2 Boötis

Observation data Epoch J2000.0 Equinox ICRS
- Constellation: Bootes
- Right ascension: 13^{h} 41^{m} 02.34661^{s}
- Declination: +22° 29′ 44.7744″
- Apparent magnitude (V): 5.63

Characteristics
- Evolutionary stage: red clump
- Spectral type: K0 III
- B−V color index: 1.009

Astrometry
- Radial velocity (R_{v}): +4.00±0.16 km/s
- Proper motion (μ): RA: −17.353 mas/yr Dec.: −25.324 mas/yr
- Parallax (π): 9.6708±0.1033 mas
- Distance: 337 ± 4 ly (103 ± 1 pc)
- Absolute magnitude (M_{V}): 0.57

Details
- Mass: 1.93±0.18 M_{☉}
- Radius: 10.04±0.68 R_{☉}
- Luminosity: 60.3+15.6 −12.4 L_{☉}
- Surface gravity (log g): 2.77±0.07 cgs
- Temperature: 4,867±31 K
- Metallicity [Fe/H]: −0.05±0.03 dex
- Rotational velocity (v sin i): 2.21±0.45 km/s
- Age: 1.33±0.27 Gyr
- Other designations: 2 Boo, BD+23°2600, HD 119126, HIP 66763, HR 5149, SAO 82946

Database references
- SIMBAD: data

= 2 Boötis =

Star in the constellation Boötes

2 Boötis is a single star in the northern constellation of Boötes, located 337 light years away from the Sun. It is visible to the naked eye as a faint, yellow-hued star with an apparent visual magnitude of 5.63. This object is moving further from the Earth with a heliocentric radial velocity of +4 km/s.

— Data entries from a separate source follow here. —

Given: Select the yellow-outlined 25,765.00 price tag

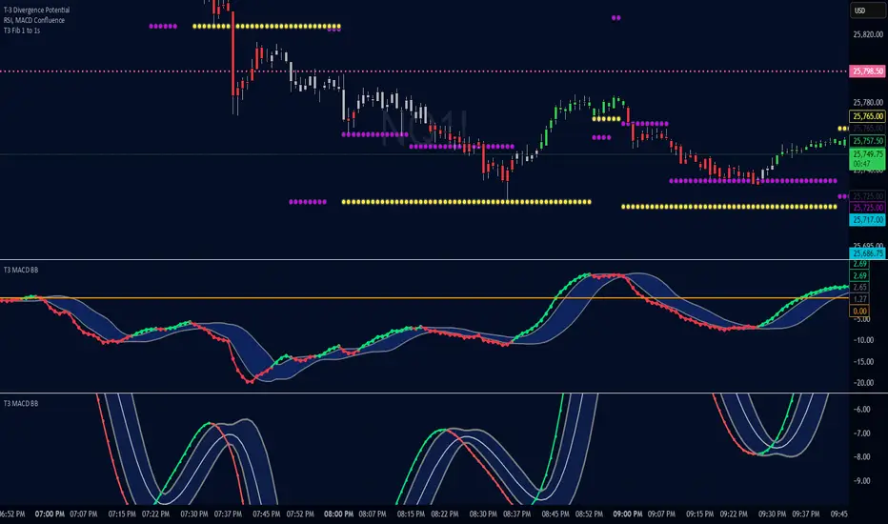Looking at the screenshot, I should 866,115.
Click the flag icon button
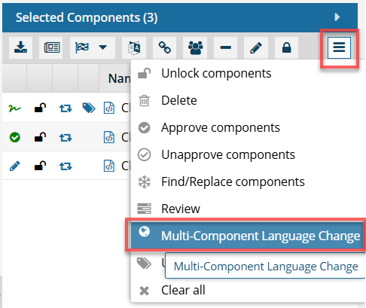Viewport: 366px width, 308px height. (82, 47)
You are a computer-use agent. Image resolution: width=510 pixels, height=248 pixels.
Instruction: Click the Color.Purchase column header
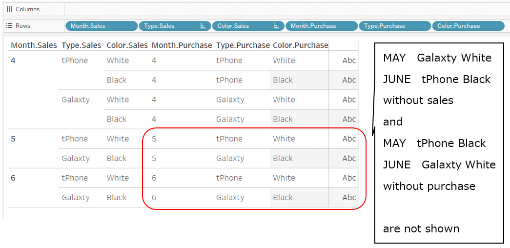(x=301, y=45)
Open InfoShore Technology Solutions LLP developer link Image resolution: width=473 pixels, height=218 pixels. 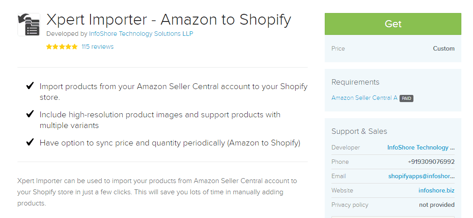point(141,34)
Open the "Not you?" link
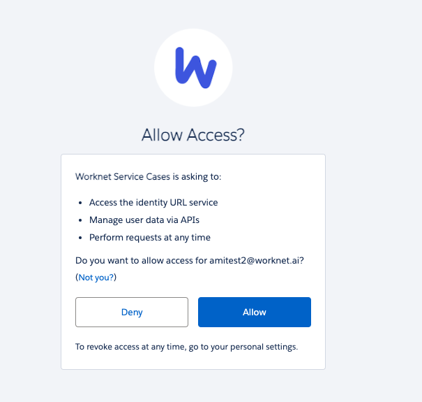This screenshot has height=402, width=422. (x=96, y=278)
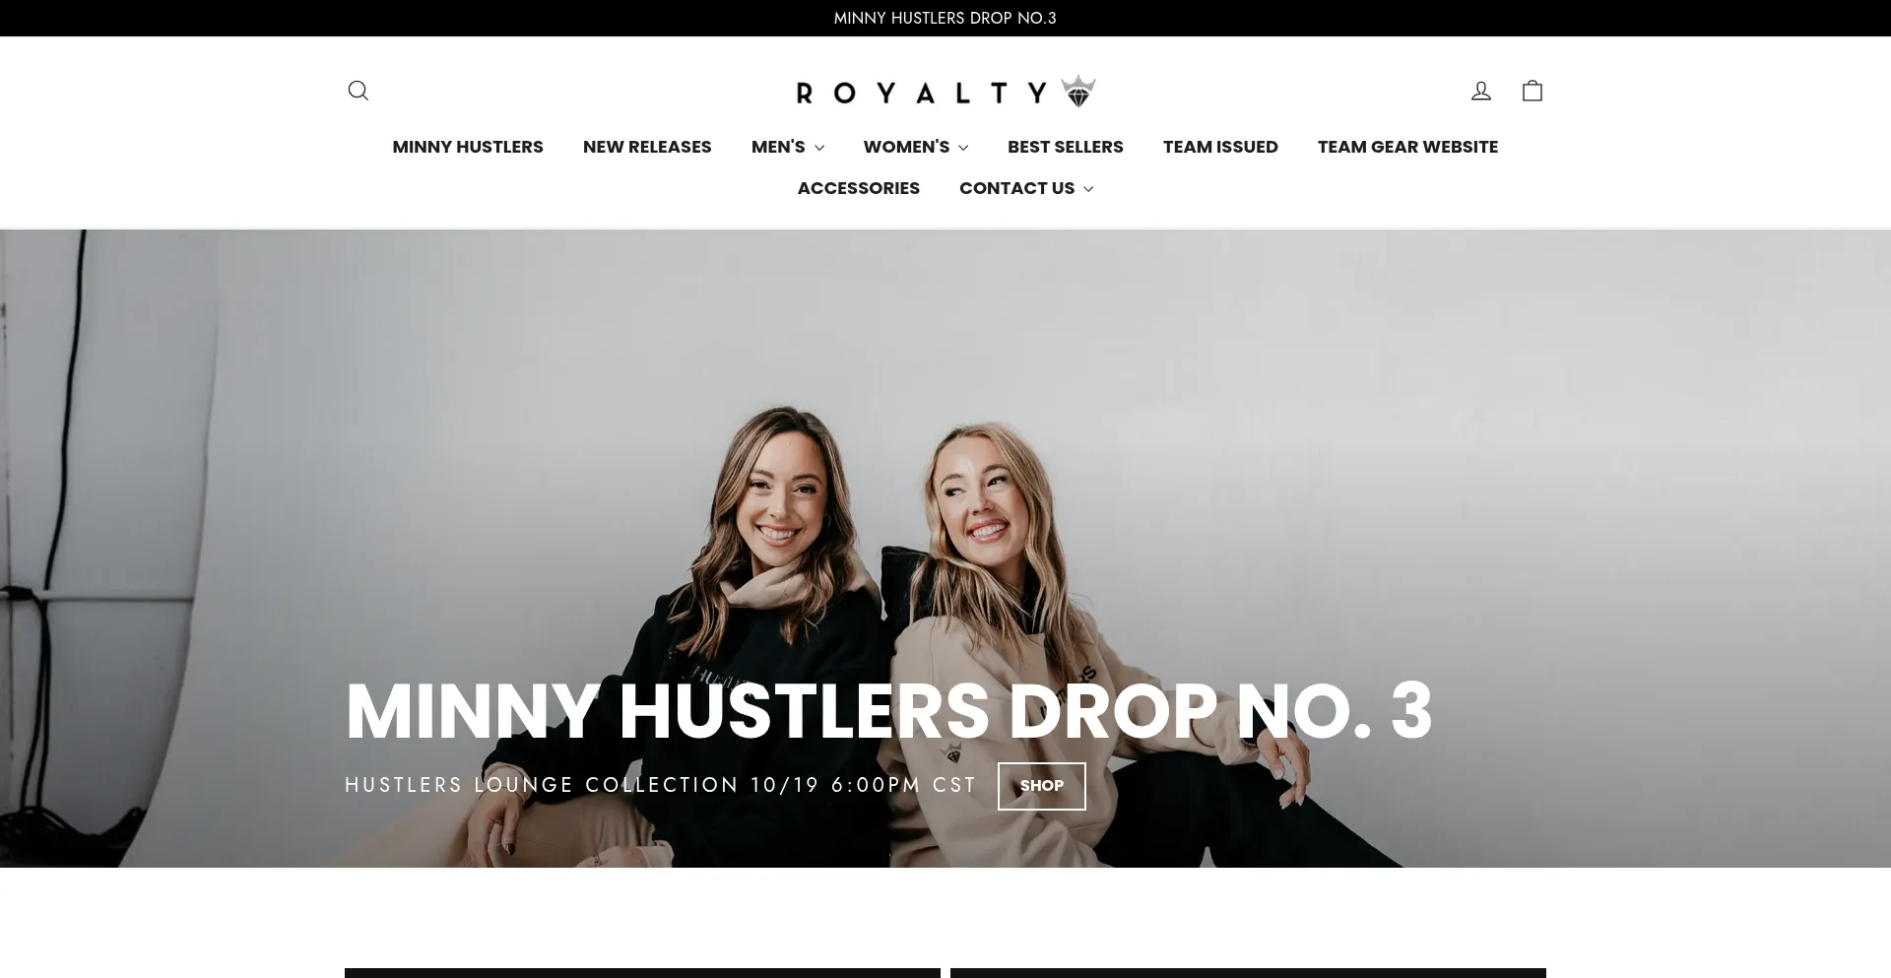This screenshot has height=978, width=1891.
Task: Go to Minny Hustlers page
Action: (x=468, y=147)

At the age of 1.33 billion years old, this is an evolved giant star with a stellar classification of K0 III, having exhausted the hydrogen at its core and expanded off the main sequence. It has 1.9 times the mass of the Sun with ten times the Sun's radius. The star is radiating 60 times the luminosity of the Sun from its enlarged photosphere at an effective temperature of 4,867 K.